Prospective, observational registry of branded imatinib and nilotinib exposure in pregnant women: Voluntary postauthorization safety study.

Abstract

TPS205 Background: Family planning decisions for patients of child-bearing age are impacted by their cancer diagnosis. Imatinib and nilotinib are category D drugs (ie, demonstrated risk to the fetus; however, the benefits of therapy may outweigh the potential risk to the fetus). Limited data exist concerning the safety of these drugs during pregnancy and the consequences of interrupting treatment. The Registry does not recommend patients receiving imatinib or nilotinib become pregnant, but serves only to document exposures that occur, and to collect information on the pregnancy outcome, maternal course of disease, and infant follow-up. Methods: The registry intends to enroll 225 women (≥18 years) treated with branded-only imatinib and nilotinib within 6 months prior to or during pregnancy (generic imatinib and nilotinib reports are excluded). The schedule of visits and treatment are according to local standard of care. Women are divided into two cohorts: 1) pregnancy/fetal: received tyrosine kinase inhibitors (TKIs) within 14 days of conception or at any time during pregnancy; 2) interrupted TKI: received TKIs within 6 months prior to conception but interrupted TKIs in preparation for/as a result of pregnancy. To identify signals of teratogenicity, the registry uses a general population baseline rate of birth defects, and the prevalence of defects in cohorts 1 and 2 may be compared.

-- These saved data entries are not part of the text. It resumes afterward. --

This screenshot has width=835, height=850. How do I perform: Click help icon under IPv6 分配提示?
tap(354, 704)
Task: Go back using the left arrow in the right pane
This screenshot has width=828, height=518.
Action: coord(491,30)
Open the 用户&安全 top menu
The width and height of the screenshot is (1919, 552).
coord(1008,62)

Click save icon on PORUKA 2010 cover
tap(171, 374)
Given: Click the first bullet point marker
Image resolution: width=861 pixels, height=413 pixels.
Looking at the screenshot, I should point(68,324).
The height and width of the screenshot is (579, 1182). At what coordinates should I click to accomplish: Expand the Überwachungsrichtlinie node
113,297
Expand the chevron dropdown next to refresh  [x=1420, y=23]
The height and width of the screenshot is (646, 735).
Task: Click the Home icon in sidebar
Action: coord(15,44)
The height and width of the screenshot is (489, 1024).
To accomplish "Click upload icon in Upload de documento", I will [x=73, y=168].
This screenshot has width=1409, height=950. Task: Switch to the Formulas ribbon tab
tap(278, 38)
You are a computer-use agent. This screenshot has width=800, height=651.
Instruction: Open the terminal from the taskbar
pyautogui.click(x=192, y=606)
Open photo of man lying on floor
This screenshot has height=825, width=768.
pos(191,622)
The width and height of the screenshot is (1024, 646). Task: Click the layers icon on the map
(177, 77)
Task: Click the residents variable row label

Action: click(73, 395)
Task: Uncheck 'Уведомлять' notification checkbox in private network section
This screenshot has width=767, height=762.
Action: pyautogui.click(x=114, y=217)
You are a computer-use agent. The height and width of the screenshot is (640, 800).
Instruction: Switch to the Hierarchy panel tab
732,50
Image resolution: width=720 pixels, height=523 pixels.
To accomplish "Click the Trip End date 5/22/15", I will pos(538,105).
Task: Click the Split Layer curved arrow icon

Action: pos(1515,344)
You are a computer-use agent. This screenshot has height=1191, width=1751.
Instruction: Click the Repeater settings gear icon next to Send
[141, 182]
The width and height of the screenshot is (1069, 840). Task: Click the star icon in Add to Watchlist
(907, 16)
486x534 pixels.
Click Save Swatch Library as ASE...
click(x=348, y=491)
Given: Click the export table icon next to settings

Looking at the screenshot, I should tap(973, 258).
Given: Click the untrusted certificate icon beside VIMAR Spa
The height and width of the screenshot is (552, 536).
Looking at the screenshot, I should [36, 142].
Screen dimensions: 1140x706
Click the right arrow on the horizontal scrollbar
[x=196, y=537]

Cases will be quantitatively analyzed for the emergence of unique or patterns of defects. The primary objective is to monitor TKI-exposed pregnancies to estimate the prevalence of birth defects (calculated by dividing number of birth defects by total number of exposed live births from cohort 1. The secondary objectives are to: 1) determine the impact of treatment interruption on maternal disease status; 2) to assess and estimate the prevalence of serious adverse pregnancy outcomes; 3) and to assess and estimate the prevalence of developmental delays and functional deficits among infants during the first year of life. Maternal disease status is analyzed comparing disease status at registration, pregnancy outcome, and 1-year after birth, stratified by length of TKI interruption.